The above is in MySQL's dialect of SQL, and may
not work for your database - but I hope the general idea is clear.
The aggregate table "looks like" the base fact table except the
time_id column is missing and there is a new fact_count column.
The insert statement populates the aggregate table from the base fact
table summing the measure columns and counting to populate the
fact_count column. This done while grouping by the remaining
foreign keys to the remaining dimension tables.
Next, some databases recognize star joins - Oracle for instance.
For such database one should not create indexes, not on the fact table
and not on the aggregate tables. On the other hand, databases that
do not recognize star joins will require indexes on both the
fact table and the aggregate tables.
For our purposes here, the exact name of the aggregate table is not
important; the "agg_l_05_" preceding the base fact table's name
sales_fact_1997. First, the aggregate table name must be different
from the base fact table name. Next, the aggregate table name ought to be
related to the base fact table name both for human eyeballing of what
aggregate is associated with which fact table, but also, as described
below, Mondrian employs mechanism to automagically recognize which
tables are aggregates of others.
The following example is a collapsed dimension aggregate table
where the time dimension has been rolled up to the month level.

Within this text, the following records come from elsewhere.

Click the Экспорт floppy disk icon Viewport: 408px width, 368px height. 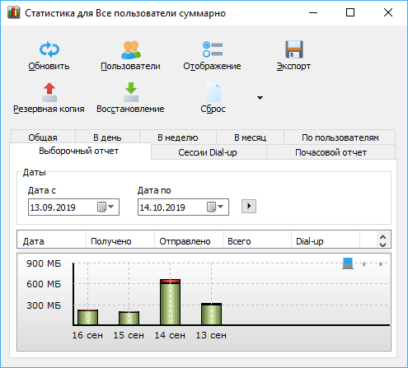pyautogui.click(x=294, y=49)
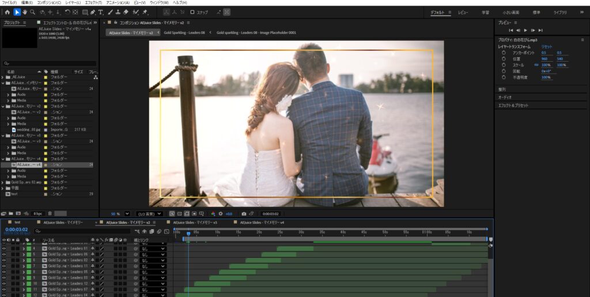Click the リセット link in properties
Screen dimensions: 590x297
coord(546,46)
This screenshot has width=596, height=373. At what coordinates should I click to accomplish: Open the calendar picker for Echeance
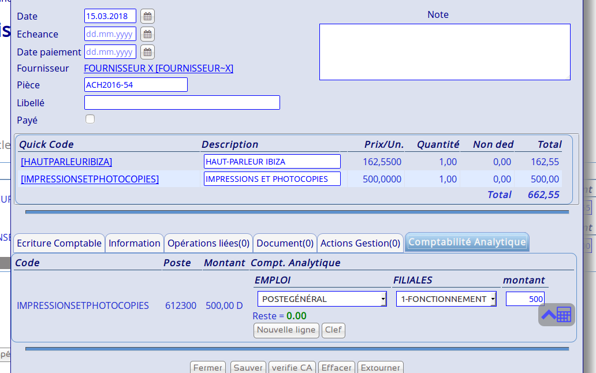tap(147, 34)
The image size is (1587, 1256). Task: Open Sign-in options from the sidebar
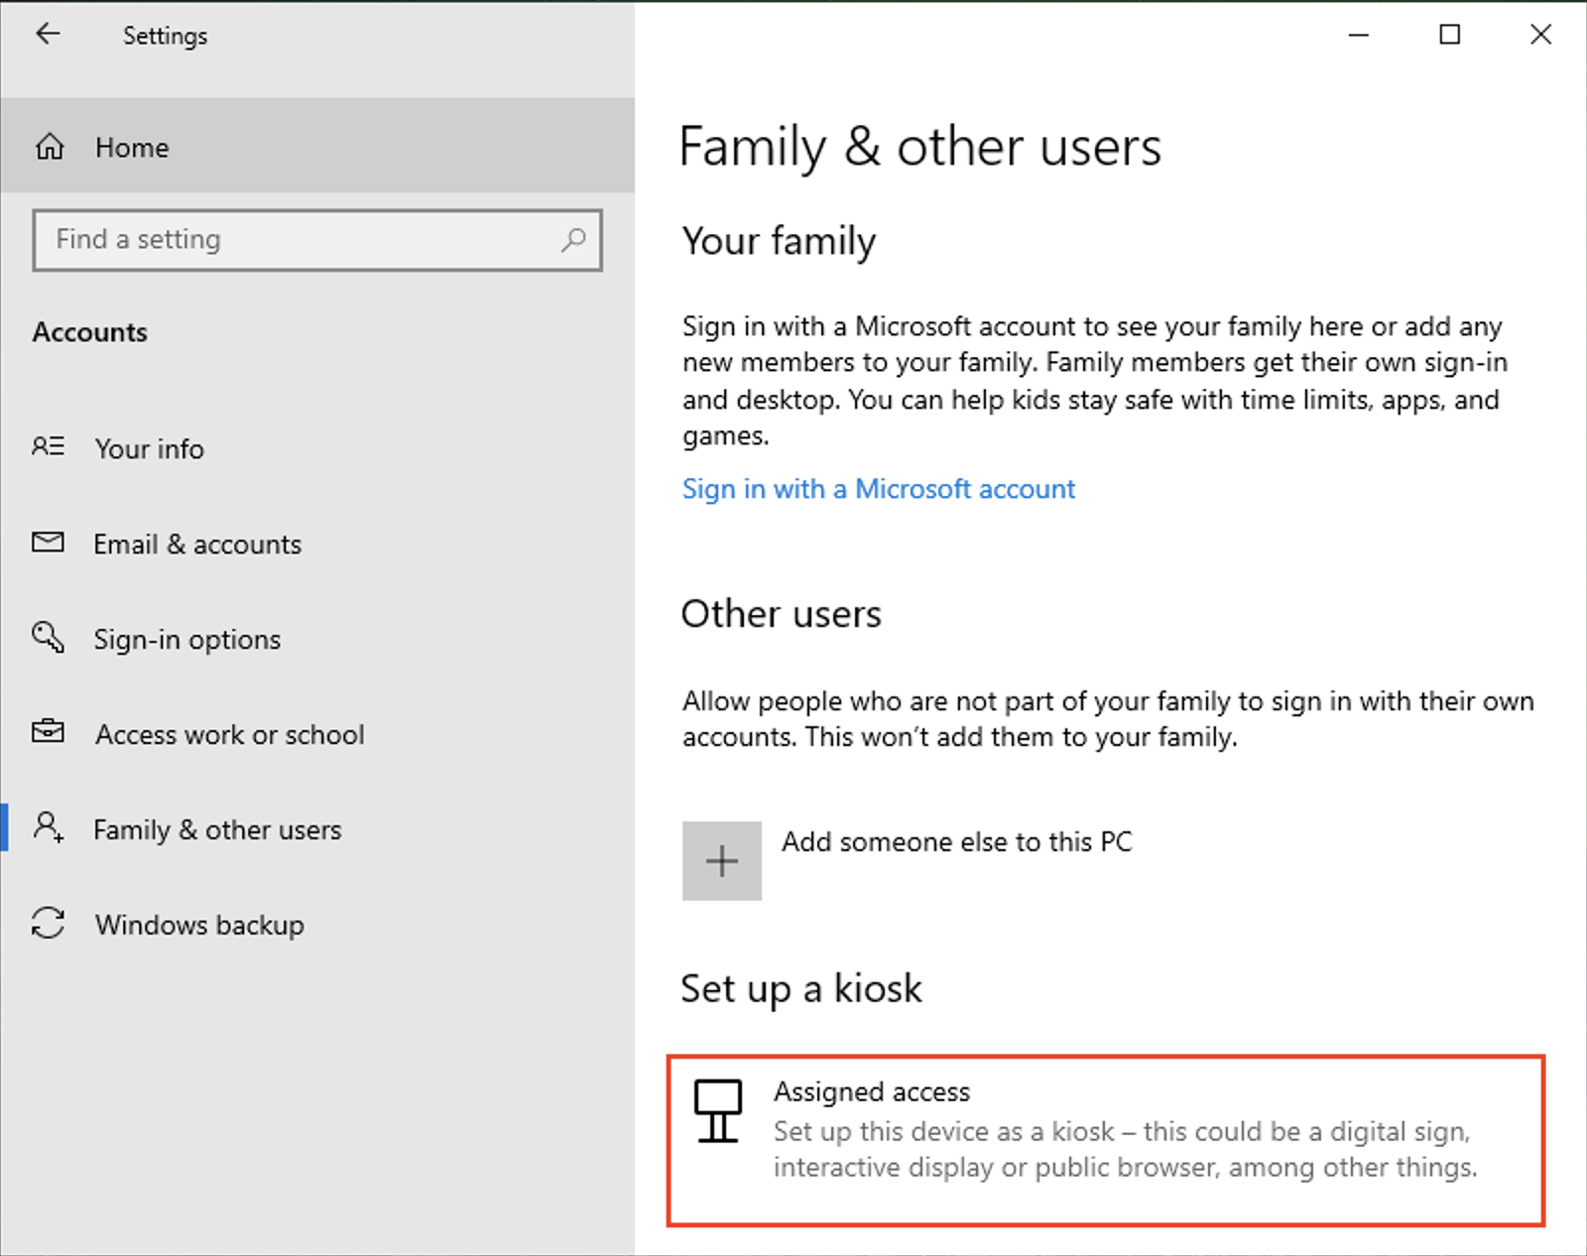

CREATE TABLE agg_c_14_sales_fact_1997 (
product_id INTEGER NOT NULL,
customer_id INTEGER NOT NULL,
promotion_id INTEGER NOT NULL,
store_id INTEGER NOT NULL,
month_of_year SMALLINT(6) NOT NULL,
quarter VARCHAR(30) NOT NULL,
the_year SMALLINT(6) NOT NULL,
store_sales DECIMAL(10,4) NOT NULL,
store_cost DECIMAL(10,4) NOT NULL,
unit_sales DECIMAL(10,4) NOT NULL,
fact_count INTEGER NOT NULL);
CREATE INDEX i_sls_97_cust_id ON agg_c_14_sales_fact_1997 (customer_id);
CREATE INDEX i_sls_97_prod_id ON agg_c_14_sales_fact_1997 (product_id);
CREATE INDEX i_sls_97_promo_id ON agg_c_14_sales_fact_1997 (promotion_id);
CREATE INDEX i_sls_97_store_id ON agg_c_14_sales_fact_1997 (store_id);
INSERT INTO agg_c_14_sales_fact_1997 (
product_id,
customer_id,
promotion_id,
store_id,
month_of_year,
quarter,
the_year,
store_sales,
store_cost,
unit_sales,
fact_count)
SELECT
BASE.product_id,
BASE.customer_id,
BASE.promotion_id,
BASE.store_id,
DIM.month_of_year,
DIM.quarter,
DIM.the_year,
SUM(BASE.store_sales) AS store_sales,
SUM(BASE.store_cost) AS store_cost,
SUM(BASE.unit_sales) AS unit_sales,
COUNT(*) AS fact_count
FROM
sales_fact_1997 AS BASE, time_by_day AS DIM
WHERE
BASE.time_id = DIM.time_id
GROUP BY
BASE.product_id,
BASE.customer_id,
BASE.promotion_id,
BASE.store_id,
DIM.month_of_year,
DIM.quarter,
DIM.the_year;
In this case, one can see that the time_id foreign key in the base
fact table has been replaced with the columns: month_of_year, quarter,
and the_year in the aggregate table. There is, as always, the fact_count
column. The measures are inserted as sums. And, the group by clause
is over the remaining foreign keys as well as the imported time
dimension levels.
When creating a collapsed dimension aggregate one might consider creating
indexes for the columns imported from the dimension that was collapsed.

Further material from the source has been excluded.